ECTOPIC FAT DISTRIBUTION is a stronger determinant of metabolic health than increased fat mass [1]. Increased liver fat content (LFC) is closely related to insulin resistance, obesity, diabetes, and other metabolic dysfunctions [2, 3]. Non-alcoholic fatty liver disease (NAFLD) is an important manifestation of ectopic fat deposition, and metabolic dysfunction usually occurs before diagnosis [4]. To better understand fatty liver disease, a panel of experts from 22 countries took the initiative to propose the replacement of NAFLD with metabolic-associated fatty liver disease (MAFLD) in 2020 [5]. This definition is based on the presence of metabolic dysfunction, including, but not limited to, hypertension, type 2 diabetes, and dyslipidemia, rather than the absence of other factors such as alcohol abuse and other chronic liver diseases.

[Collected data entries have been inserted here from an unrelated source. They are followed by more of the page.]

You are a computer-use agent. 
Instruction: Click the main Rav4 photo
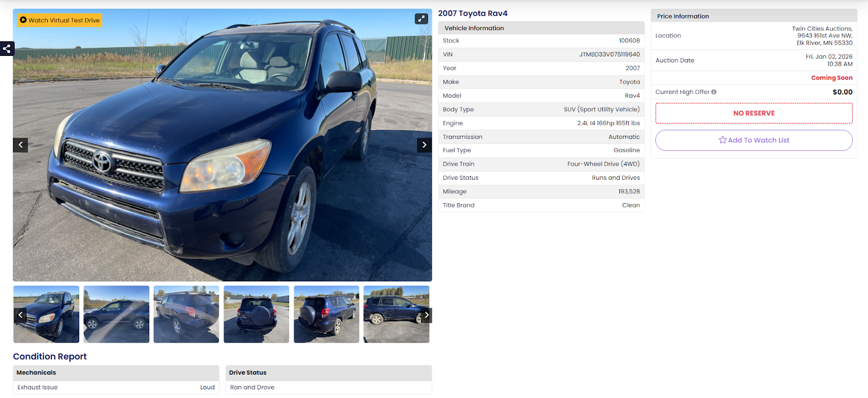[222, 145]
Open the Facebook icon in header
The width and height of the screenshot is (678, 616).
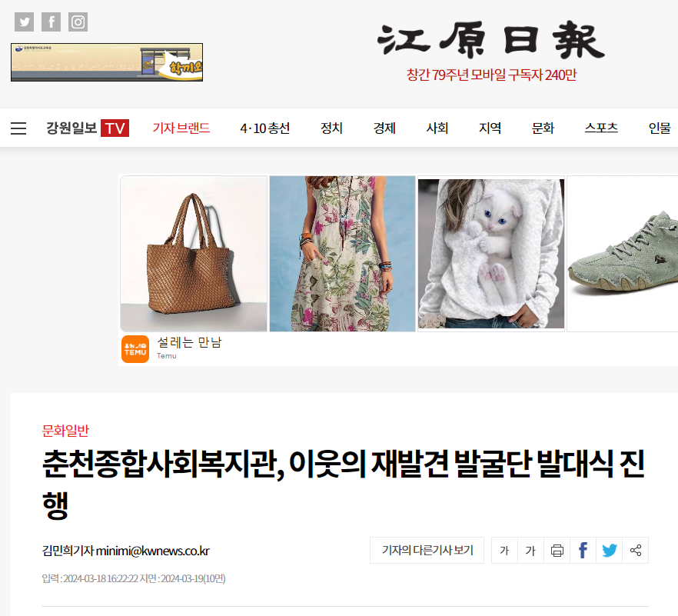click(x=51, y=22)
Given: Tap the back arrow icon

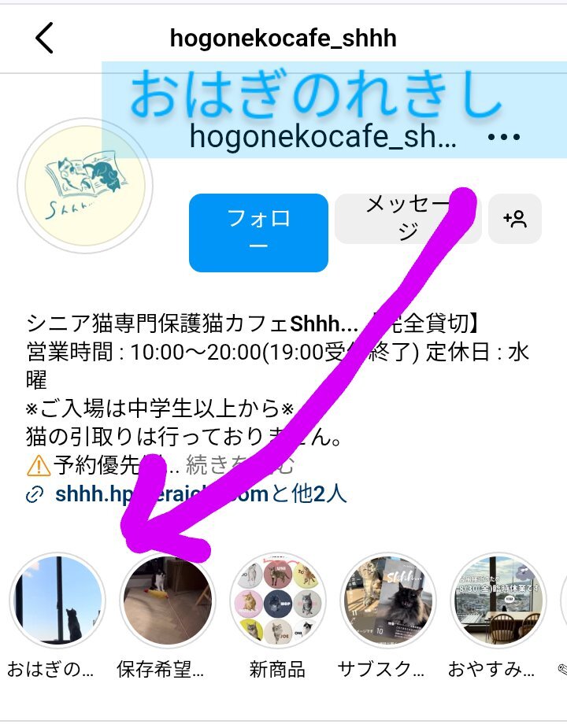Looking at the screenshot, I should pos(45,38).
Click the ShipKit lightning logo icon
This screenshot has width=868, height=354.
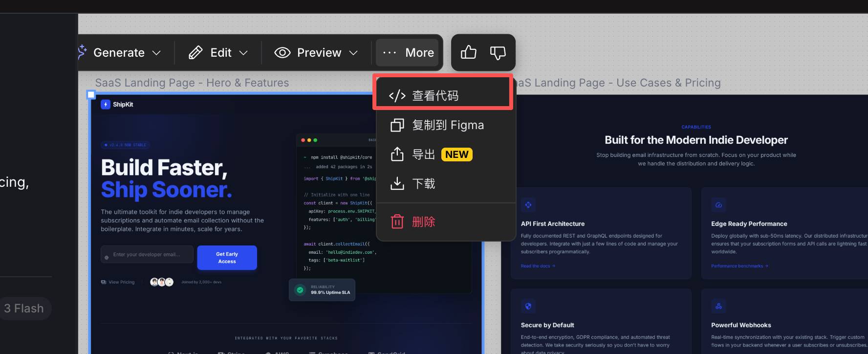[106, 105]
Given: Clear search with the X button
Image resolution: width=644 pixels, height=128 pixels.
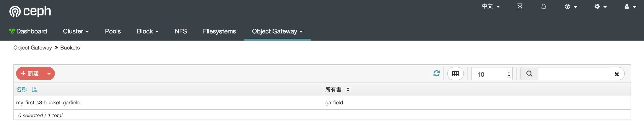Looking at the screenshot, I should (617, 74).

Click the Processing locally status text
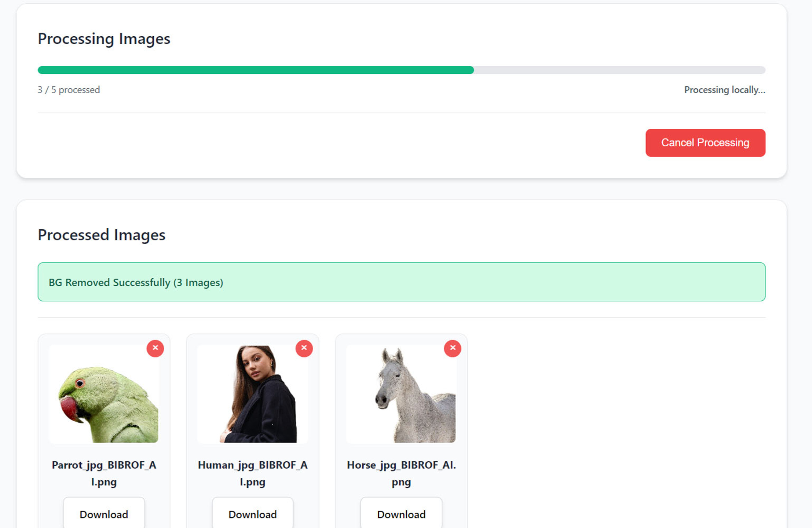[725, 90]
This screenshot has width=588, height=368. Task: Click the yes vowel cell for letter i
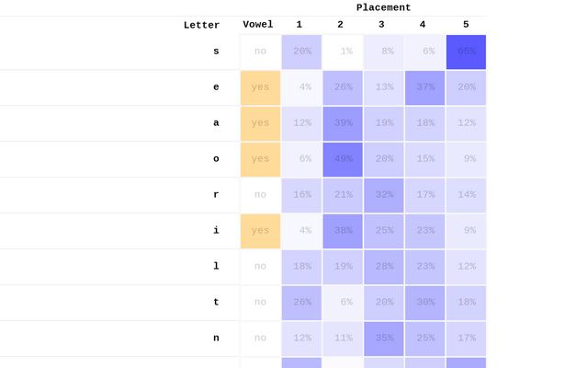point(260,230)
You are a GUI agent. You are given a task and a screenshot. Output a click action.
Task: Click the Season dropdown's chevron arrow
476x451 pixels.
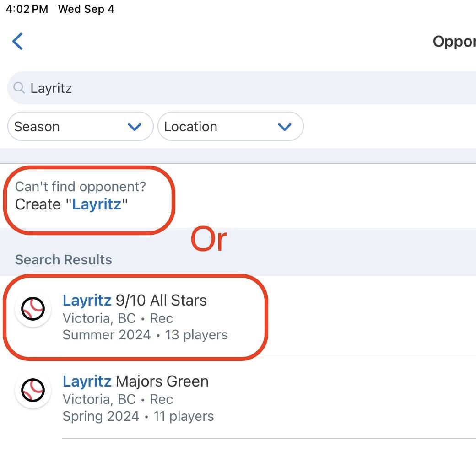click(x=135, y=127)
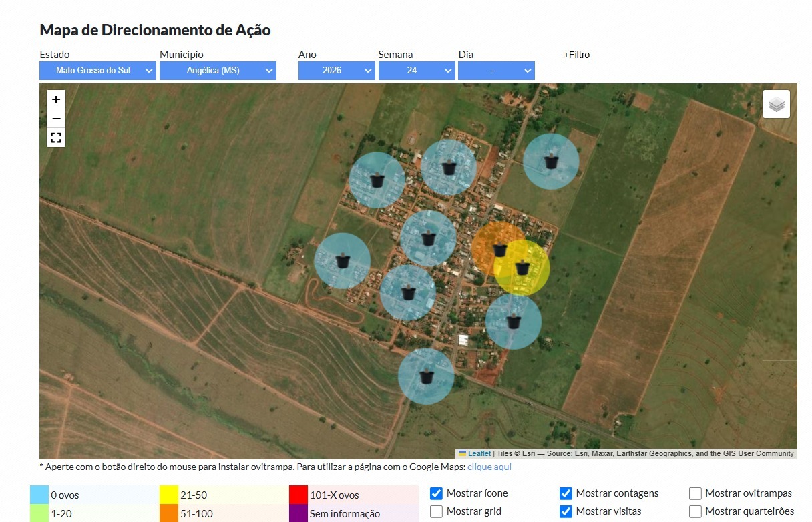Select the yellow-circle ovitrap marker
This screenshot has width=812, height=522.
click(x=522, y=268)
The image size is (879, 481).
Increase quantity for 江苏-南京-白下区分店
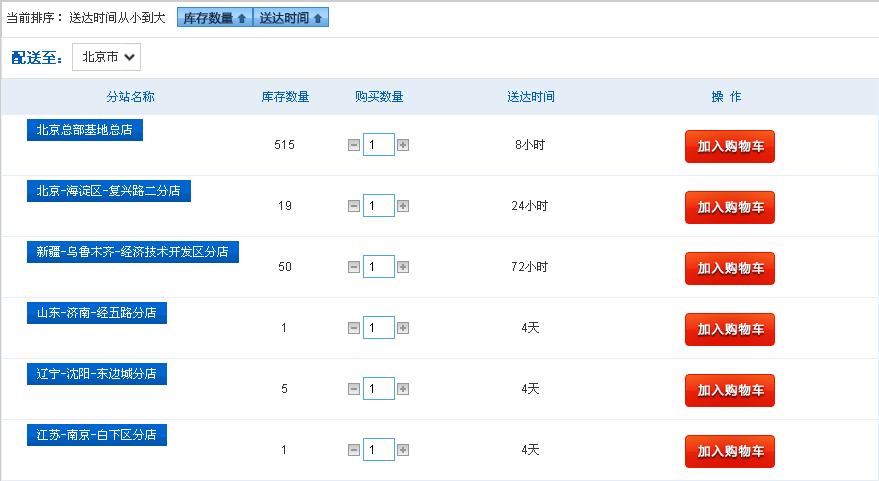pos(403,450)
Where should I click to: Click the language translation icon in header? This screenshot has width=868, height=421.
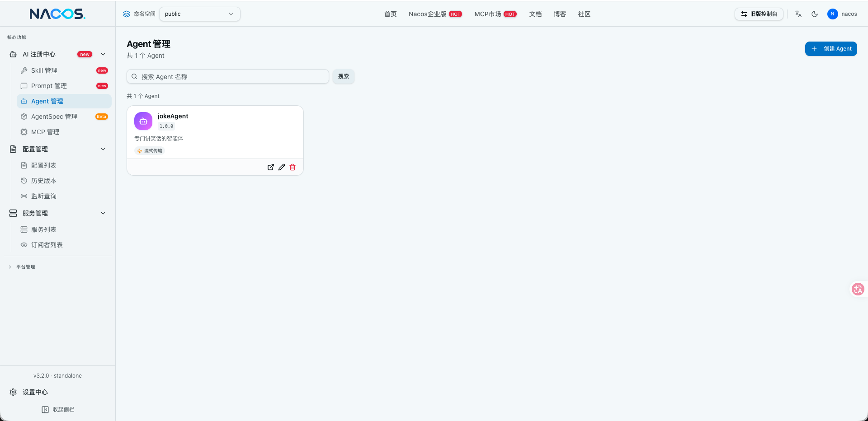(798, 14)
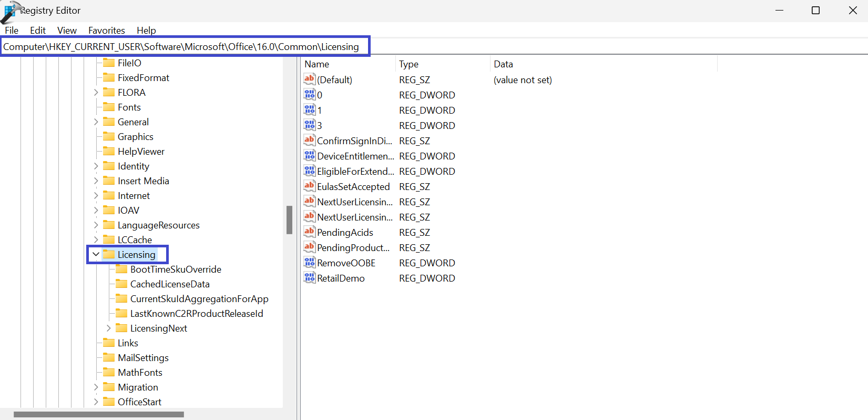
Task: Collapse the Licensing tree node
Action: click(96, 254)
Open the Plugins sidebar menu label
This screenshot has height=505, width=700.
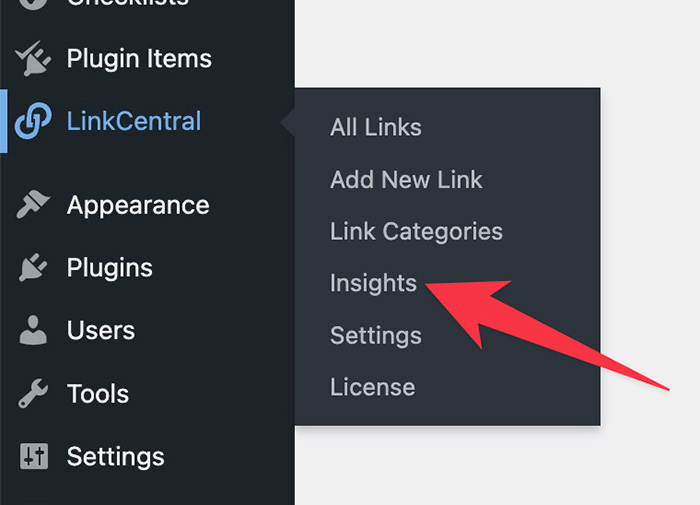click(x=110, y=268)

Sex hormones play a vital role in metabolic diseases [6, 7]. Sex hormone-binding globulin (SHBG), a plasma protein that specifically binds sex hormones, has been traditionally considered the primary transporter of active sex hormones. Previous studies showed that a lower serum SHBG level indicates a higher risk of metabolic syndrome, type 2 diabetes, and cardiovascular disease [8]. Sex hormones are also recognized to have crucial influences on body fat metabolism and distribution. Studies have shown that androgen in men could suppress lipoprotein lipase activity, reduce fat accumulation, and promote steatolysis [9]. SHBG has also been proven to correlate negatively with body fat, especially abdominal fat accumulation [10].
Previous studies revealed that sex hormones are strongly linked to the occurrence and development of NAFLD [11, 12] and are also closely related to metabolic diseases and body fat distribution. However, as MAFLD definitions have only been recently developed, the association between sex hormones and MAFLD remains unclear. Therefore, this study aimed to explore whether serum sex hormone levels are associated with MAFLD and LFC in community populations.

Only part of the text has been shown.